Berdasarkan data Asosiasi Asuransi Umum Indonesia (AAUI), premi dicatat reasuransi lini bisnis penjaminan pada 2019 mencapai Rp70,64 miliar. Jumlah tersebut menurun 41,2 persen (year-on-year/yoy) dibandingkan dengan premi 2018 senilai Rp120,13 miliar.
Perolehan premi lini tersebut hampir menyamai catatan premi reasuransi lini penjaminan pada 2017 senilai Rp35,76 miliar. Perolehan premi lini tersebut sempat menanjak pada 2018 tetapi kembali menurun pada tahun lalu.
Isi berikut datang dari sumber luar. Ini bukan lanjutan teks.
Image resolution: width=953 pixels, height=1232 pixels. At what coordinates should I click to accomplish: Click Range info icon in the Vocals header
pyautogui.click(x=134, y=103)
Kepala Divisi IT & Perencanaan Strategi PT Reasuransi Indonesia Utama (Indonesia Re) Jesa Ariawan menjelaskan bahwa penurunan premi dari lini bisnis penjaminan tidak lepas dari kondisi bisnis reasuransi yang memiliki margin rendah.
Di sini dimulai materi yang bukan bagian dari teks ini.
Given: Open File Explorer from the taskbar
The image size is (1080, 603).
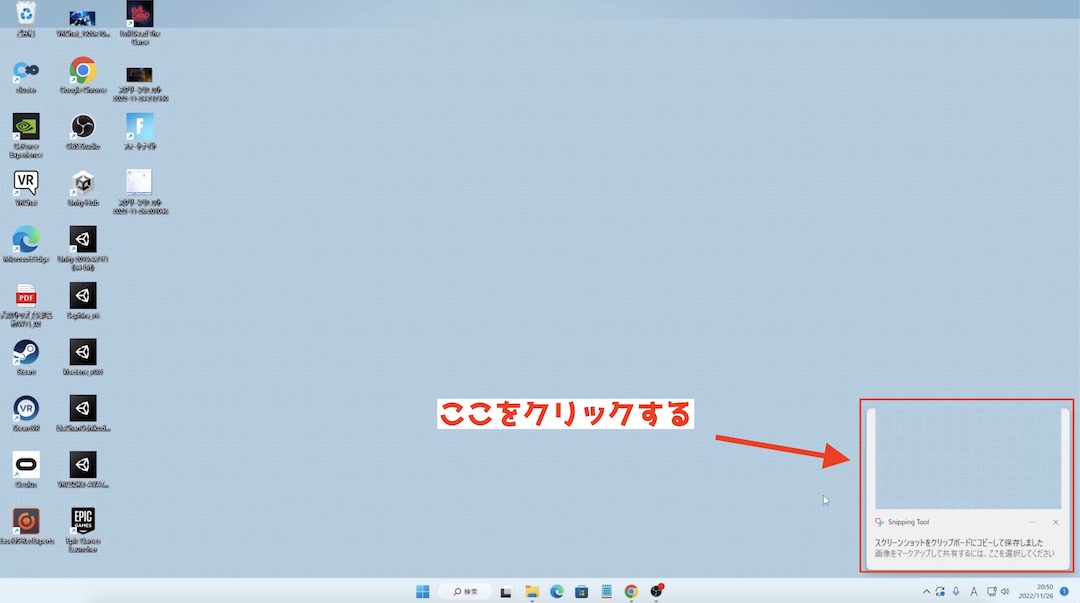Looking at the screenshot, I should pyautogui.click(x=531, y=591).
Industri pun melakukan cara selektif, yakni dengan perbaikan portofolio untuk mengoptimalkan pendapatan bisnis. Dalam kondisi bisnis yang sedang melandai, perusahaan reasuransi akan fokus menggarap produk-produk atau lini bisnis yang memiliki loss ratio kecil.
"Penjaminan termasuk jenis produk yang masih memberikan loss ratio cukup besar, sehingga untuk menghasilkan hasil underwriting yang baik, maka diperlukan perbaikan portofolio, salah satunya dengan seleksi portofolio, sehingga pendapatan reasuransi dari penjaminan menurun jauh," ujar Jesa kepada Bisnis, Jumat (6/3/2020).
Sejalan dengan kinerja premi, klaim reasuransi yang dibayarkan untuk lini penjaminan pun menurun hingga 73,9 persen yoy pada 2019 senilai Rp13,19 miliar, dari 2018 senilai Rp50,55 miliar. Klaim yang dibayarkan pada tahun lalu tercatat lebih rendah dibandingkan dengan 2017 senilai Rp19,22 miliar.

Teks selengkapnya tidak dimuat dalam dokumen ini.